Excellent speaker. No snarkiness, no cheesy clip-art. Slowly eases more deeply into the subject, in a way where you never feel like they skipped a step and are now lost
My understanding of the automerge algorithm: 1. Treat the whole document as a list of characters and give each character a unique identifier that is totally ordered (think: timestamp each event with (event's logical clock, process id) gives a total order among all events) 2. Record each edit and send them to the other concurrently editing user (e.g. Msg={insert character "a" with id 4a after existing character 2a}). 3. Each user applies the all the local and incoming/external edits. When a conflict arises, reply on the total order to make a "sensible" resolution (e.g. in case of inserting, "smaller" inserts takes precedence over "larger" inserts, so that both users end up in the same string). It seems to me this algorithm is a special case of CRDT (on the `insert` method of a `list` date structure so that concurrent `insert`s are ensured identical state on the `list` on both replicas). In general, we can do this to any method on any data structure, and we want the implementations to be *commutative*, which conveniently ensures "ending up in the same state after applying all operations, even if ops are applied in different order".
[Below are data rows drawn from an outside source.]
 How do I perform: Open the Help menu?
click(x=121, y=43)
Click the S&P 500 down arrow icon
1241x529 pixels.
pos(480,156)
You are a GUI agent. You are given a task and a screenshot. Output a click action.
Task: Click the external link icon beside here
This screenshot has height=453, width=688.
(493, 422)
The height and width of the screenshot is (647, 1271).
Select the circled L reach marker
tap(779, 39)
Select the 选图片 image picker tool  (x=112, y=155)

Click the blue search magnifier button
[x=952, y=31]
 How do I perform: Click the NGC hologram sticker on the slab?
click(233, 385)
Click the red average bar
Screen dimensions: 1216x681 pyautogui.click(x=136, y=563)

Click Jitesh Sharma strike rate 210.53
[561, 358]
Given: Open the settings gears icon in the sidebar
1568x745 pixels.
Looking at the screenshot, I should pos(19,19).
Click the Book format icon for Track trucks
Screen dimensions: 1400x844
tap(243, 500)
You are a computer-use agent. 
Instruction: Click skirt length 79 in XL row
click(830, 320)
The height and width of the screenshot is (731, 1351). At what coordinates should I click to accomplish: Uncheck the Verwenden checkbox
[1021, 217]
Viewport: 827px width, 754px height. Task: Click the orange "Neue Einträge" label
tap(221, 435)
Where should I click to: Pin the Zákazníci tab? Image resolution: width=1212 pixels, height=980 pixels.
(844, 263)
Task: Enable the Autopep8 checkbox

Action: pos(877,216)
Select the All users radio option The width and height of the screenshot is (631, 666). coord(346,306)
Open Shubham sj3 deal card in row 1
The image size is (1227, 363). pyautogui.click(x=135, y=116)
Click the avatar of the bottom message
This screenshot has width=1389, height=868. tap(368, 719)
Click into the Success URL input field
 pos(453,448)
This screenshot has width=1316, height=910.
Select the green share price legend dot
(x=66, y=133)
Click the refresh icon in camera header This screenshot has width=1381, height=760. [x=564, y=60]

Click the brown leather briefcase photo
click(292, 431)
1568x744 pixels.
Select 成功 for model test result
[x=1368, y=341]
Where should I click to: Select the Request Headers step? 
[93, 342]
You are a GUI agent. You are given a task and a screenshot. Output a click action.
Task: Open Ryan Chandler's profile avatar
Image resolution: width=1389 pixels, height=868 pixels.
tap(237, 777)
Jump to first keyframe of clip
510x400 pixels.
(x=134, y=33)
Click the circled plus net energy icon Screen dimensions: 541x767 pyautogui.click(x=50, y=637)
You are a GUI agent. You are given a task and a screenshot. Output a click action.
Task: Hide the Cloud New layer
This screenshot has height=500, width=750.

I can see how language models could be used to resolve conflicts in a "natural way". "Hi mom dad!" would become "Hey mom and dad!" or in "Hey everyone folks" it would understand the redundancy and automatically suggest sensibel alternatives.
thanks for explaining things clearly! Espeically "push is the JS operation for updating an array" (around 28:00). Makes it easier for people unfamiliar with a particular language to understand!
Pretty nice rundown of crdts. I've been using them in non document based systems. For example, an orderbook. In an ordebook, you have very specific operations; and they map very nicely onto the crdt ops and types. My system is also running a hybrid consensus/collaberative algorithm because there are cases where the book wants to reject certain changes but it scales incredibly well.
I've have greatly enjoyed this speaker's previous talks on append only logs and others. This talk was fabulous in that it was thought provoking, charismatic and he's out their on stage doin his thing... However I have a few issues regarding many points claimed. Probably the biggest point is CRDTs vs consensus. If one is talking about _bitcoin_ and its hard-coded consensus, then yes, they are only superficially similar. But consensus in general is an algorithm for choosing the next state (not just the next block). The last section about automerge basically delineates their naive (meant literally not pejoratively) conflict resolution for edge cases. But their algorithm essentially is another hard coded consensus with implied limitations on state shapes and the transformations allowed as a tradeoff for the mathematical backing of the expected deterministic outcomes. Still a very good talk that is helping me get where I need to go, so a big Thank You!
The comments from 10:00 to 12:00 about operational transformation (OT) are out of date. The correctness problem of OT was solved around 2006, which was published in a 2010 JCSCW paper by Li&Li. A family of OT algorithms, called ABT*, were developed by Shao & Li from 2009 to 2011. More details about this line of work are provided in a short essay written in 2011, which can be found on my LinkedIn profile.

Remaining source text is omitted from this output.